La proposition de l’Espagne, que SOS Méditerranée n’avait pas sollicitée, “est encourageante, cela montre qu’il y a des Etats sensibles à l’urgence humanitaire”, a déclaré la directrice générale de l’association, Sophie Beau.

A 15H10, l’Aquarius n’avait pas encore reçu l’ordre du centre de coordination des secours de Rome, compétent en la matière, de se diriger vers l’Espagne, et Mme Beau appelait à la prudence quant à l’annonce du gouvernement espagnol, qui s’est dit prêt à l’accueillir.

“Il y a 1.300 kilomètres à parcourir” pour rallier la péninsule ibérique, a souligné la directrice générale de cette association de sauvetage des migrants en péril en mer: “Demain, on n’aura plus de nourriture sauf des biscuits énergétiques”.

“Concrètement, il faut qu’on puisse débarquer au plus vite”, a-t-elle ajouté, soulignant que le droit maritime international prévoyait un débarquement “au plus près possible” du lieu où se trouve le bateau, soit l’Italie ou Malte.

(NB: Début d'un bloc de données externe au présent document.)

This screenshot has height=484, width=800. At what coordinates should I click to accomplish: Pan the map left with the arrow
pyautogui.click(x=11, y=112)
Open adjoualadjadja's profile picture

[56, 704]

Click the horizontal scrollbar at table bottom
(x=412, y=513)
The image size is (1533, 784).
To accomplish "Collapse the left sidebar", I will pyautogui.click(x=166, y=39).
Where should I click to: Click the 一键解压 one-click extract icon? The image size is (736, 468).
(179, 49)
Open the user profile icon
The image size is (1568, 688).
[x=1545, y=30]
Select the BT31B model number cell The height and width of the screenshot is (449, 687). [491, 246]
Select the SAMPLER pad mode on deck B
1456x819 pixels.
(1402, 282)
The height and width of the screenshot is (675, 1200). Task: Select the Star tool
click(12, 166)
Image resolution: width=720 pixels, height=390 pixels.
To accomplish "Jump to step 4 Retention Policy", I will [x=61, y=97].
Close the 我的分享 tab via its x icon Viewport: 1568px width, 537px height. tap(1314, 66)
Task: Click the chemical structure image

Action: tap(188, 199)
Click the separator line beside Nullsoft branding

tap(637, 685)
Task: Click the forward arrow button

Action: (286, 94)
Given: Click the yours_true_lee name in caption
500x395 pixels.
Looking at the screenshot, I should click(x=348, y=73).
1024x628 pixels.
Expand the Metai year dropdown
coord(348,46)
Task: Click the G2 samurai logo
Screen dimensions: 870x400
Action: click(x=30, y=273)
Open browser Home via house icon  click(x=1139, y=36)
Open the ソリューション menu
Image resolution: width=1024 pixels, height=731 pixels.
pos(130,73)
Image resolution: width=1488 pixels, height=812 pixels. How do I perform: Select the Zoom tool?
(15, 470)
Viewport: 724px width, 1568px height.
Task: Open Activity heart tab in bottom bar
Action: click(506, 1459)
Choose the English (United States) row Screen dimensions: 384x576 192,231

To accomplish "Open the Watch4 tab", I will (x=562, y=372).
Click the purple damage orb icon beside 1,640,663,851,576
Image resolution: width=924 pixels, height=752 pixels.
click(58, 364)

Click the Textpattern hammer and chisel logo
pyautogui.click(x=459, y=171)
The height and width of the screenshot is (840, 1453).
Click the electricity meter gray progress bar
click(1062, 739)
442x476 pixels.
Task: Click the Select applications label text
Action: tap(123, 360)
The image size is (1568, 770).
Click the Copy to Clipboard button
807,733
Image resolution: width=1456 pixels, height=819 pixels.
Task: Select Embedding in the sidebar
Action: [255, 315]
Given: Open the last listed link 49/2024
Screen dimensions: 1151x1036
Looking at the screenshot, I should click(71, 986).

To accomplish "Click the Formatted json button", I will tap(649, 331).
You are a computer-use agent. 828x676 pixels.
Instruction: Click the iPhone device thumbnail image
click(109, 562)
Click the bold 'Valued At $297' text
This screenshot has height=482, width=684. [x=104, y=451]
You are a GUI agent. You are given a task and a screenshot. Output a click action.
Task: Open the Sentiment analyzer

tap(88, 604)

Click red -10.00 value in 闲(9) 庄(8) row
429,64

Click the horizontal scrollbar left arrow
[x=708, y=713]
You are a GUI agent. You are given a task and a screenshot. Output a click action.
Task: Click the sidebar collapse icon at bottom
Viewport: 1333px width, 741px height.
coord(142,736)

Lundi après-midi, le gouvernement espagnol de Pedro Sanchez s’est dit prêt à accueillir ce navire, dont le sort était l’enjeu d’un bras de fer entre Malte et l’Italie.

“Il est de notre obligation d’aider à éviter une catastrophe humanitaire et d’offrir un +port sûr+ à ces personnes”, indique un communiqué de la présidence du gouvernement, précisant que le port de Valence (est) avait été choisi comme destination de l’Aquarius.